Assembly Speaker Vince Prieto (right) and Assemblyman John Wisniewski (left), Assembly sponsors of a bill to increase the minimum wage to $15

Assembly Speaker Vince Prieto (right) and Assemblyman John Wisniewski (left), Assembly sponsors of a bill to increase the minimum wage to $15

TRENTON — The state Assembly approved a measure to increase New Jersey’s minimum wage to $15 an hour Thursday. Over objections on the floor from Republicans like Budget Officer Declan O’Scanlon of the 13th district and ‘No’ votes from Democrats like Eric Houghtaling and Joann Downey of the 11th, the bill will now go the the Senate.

The bill would increase the minimum wage from $8.38 to $10.10 on January 1, 2017, and then gradually increase the minimum until reaching that $15 mark as early as 2021. Governor Chris Christie is expected to veto the measure, as he did the last minimum wage increase in 2013. Senate President Steve Sweeney (D-3), the bill’s Senate sponsor, has said that he will go through constitutional channels to get the increase through via a ballot question as he did that same year.
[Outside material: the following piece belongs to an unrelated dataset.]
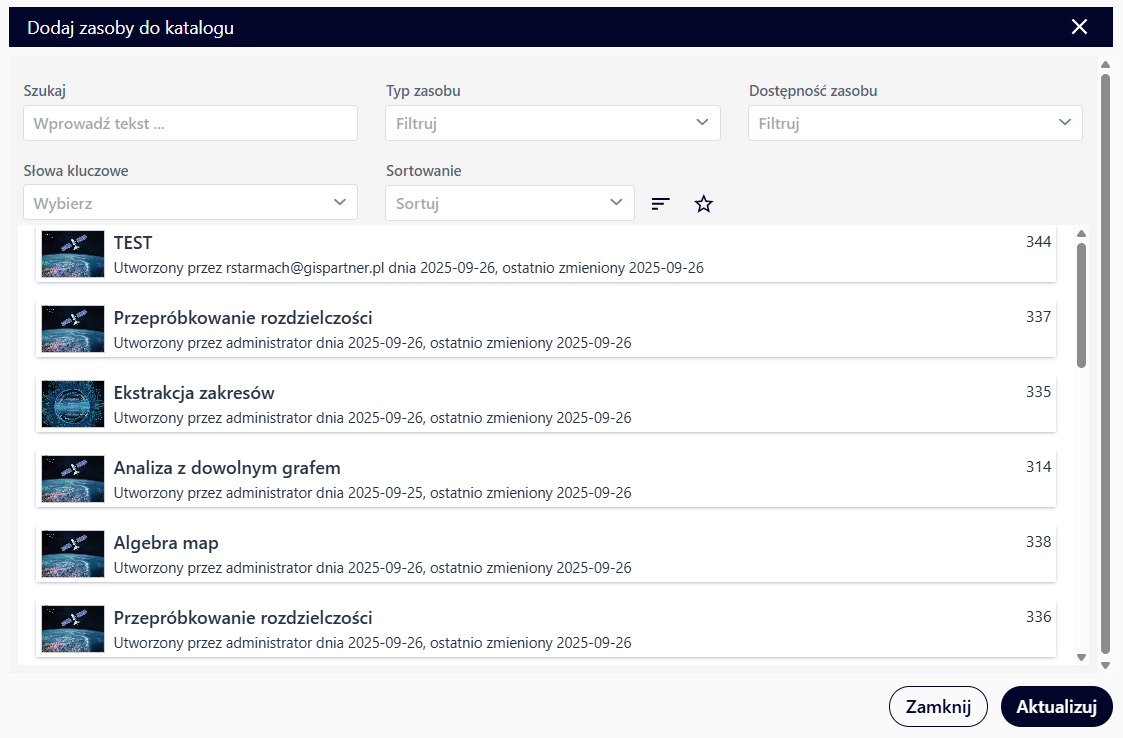Open the Typ zasobu filter dropdown
Screen dimensions: 1123x738
tap(552, 124)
Assembly Speaker and sponsor Vince Prieto (D-32) said on the floor Thursday that the 2013 increase did not go far enough, with co-sponsor John Wisniewski (D-19) arguing that consumer spending would offset additional costs to businesses.

“The constitutional minimum wage that we established a few years ago set a floor, not a ceiling,” Prieto said. “We must ensure that all workers are paid fairly for their labor. We now need to strive for better to reverse the poverty trend in this state.”
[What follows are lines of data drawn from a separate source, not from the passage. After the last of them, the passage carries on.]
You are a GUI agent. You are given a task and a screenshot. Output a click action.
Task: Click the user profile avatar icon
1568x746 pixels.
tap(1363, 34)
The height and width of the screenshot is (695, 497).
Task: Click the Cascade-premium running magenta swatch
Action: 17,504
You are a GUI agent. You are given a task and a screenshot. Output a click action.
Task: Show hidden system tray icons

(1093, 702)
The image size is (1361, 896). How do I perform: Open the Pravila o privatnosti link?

“When businesses fail to pay a living wage, government is forced to fill the gap,” Wisniewski said. “The American economy works best with a healthy middle class that has money in their pocket to spend.”

While O’Scanlon and Anthony Bucco (R-25) reiterated their belief that the increase would put strain on non-profits and the state budget on the floor, Houghtaling and Joann Downey predicted job losses among those who work for small businesses after the vote.
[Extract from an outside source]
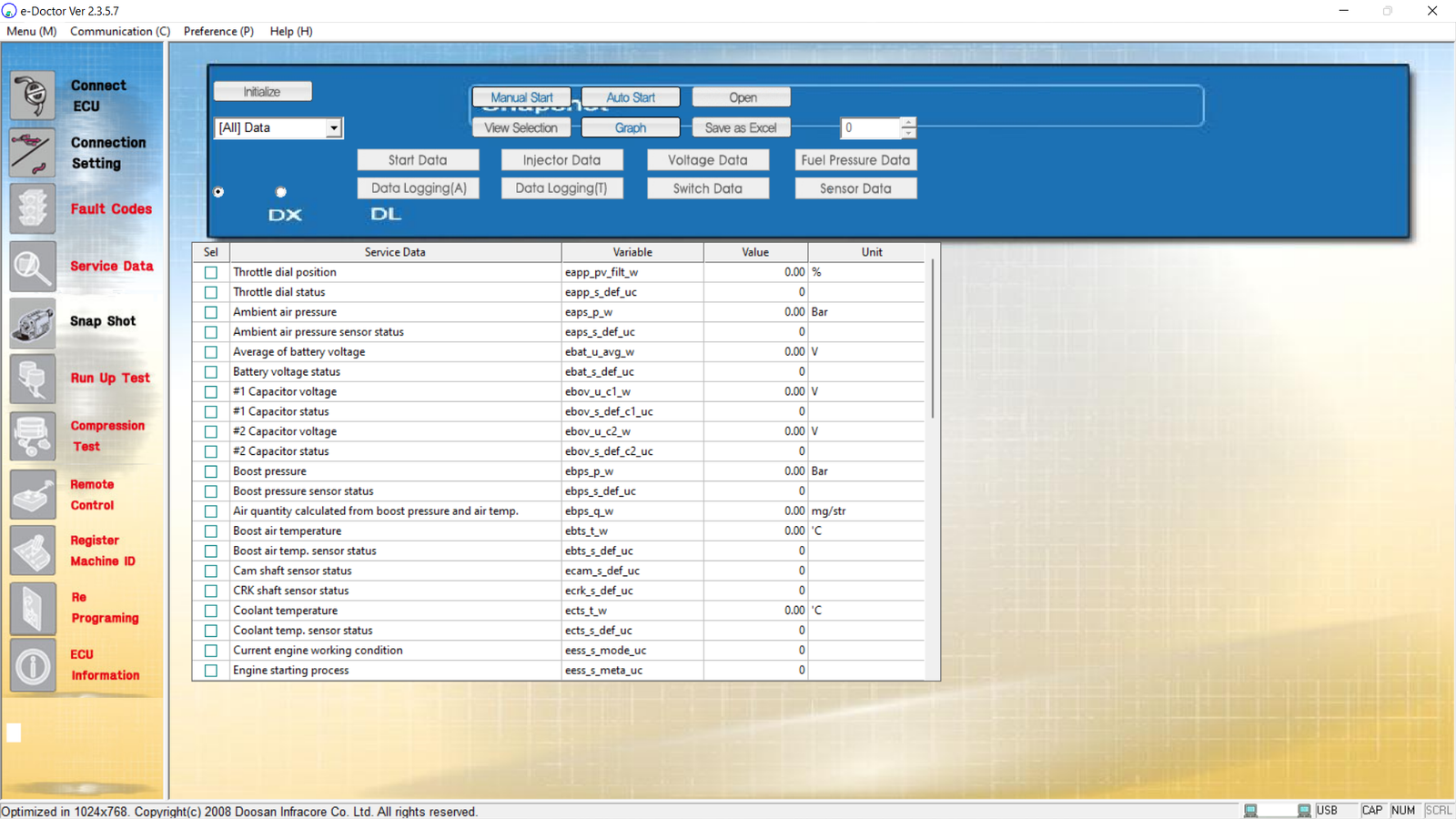Screen dimensions: 1456x819
Task: Expand the [All] Data dropdown
Action: pos(334,128)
“Roughly two of every three jobs being created is because of small business,” the Monmouth Democrats wrote in a joint statement. “We are very cognizant of the many small business owners in our district with whom we have had the opportunity to discuss this proposal, and who, it should be noted, would love nothing more than to pay their employees $15 an hour — but who currently cannot do so.”

Michele Siekerka, president of the New Jersey Business & Industry Association, echoed the LD11 Democrats’ call for cutting costs for employers in a statement before the vote.

“Artificially inflating the value of a minimum wage job to $15 an hour, and thereby resetting the value of every single job in New Jersey, is not the answer,” Siekerka said. “The focus must be on comprehensive tax reform and reducing the high cost of living in New Jersey so that people in entry-level jobs can afford to live here and advance in their careers.”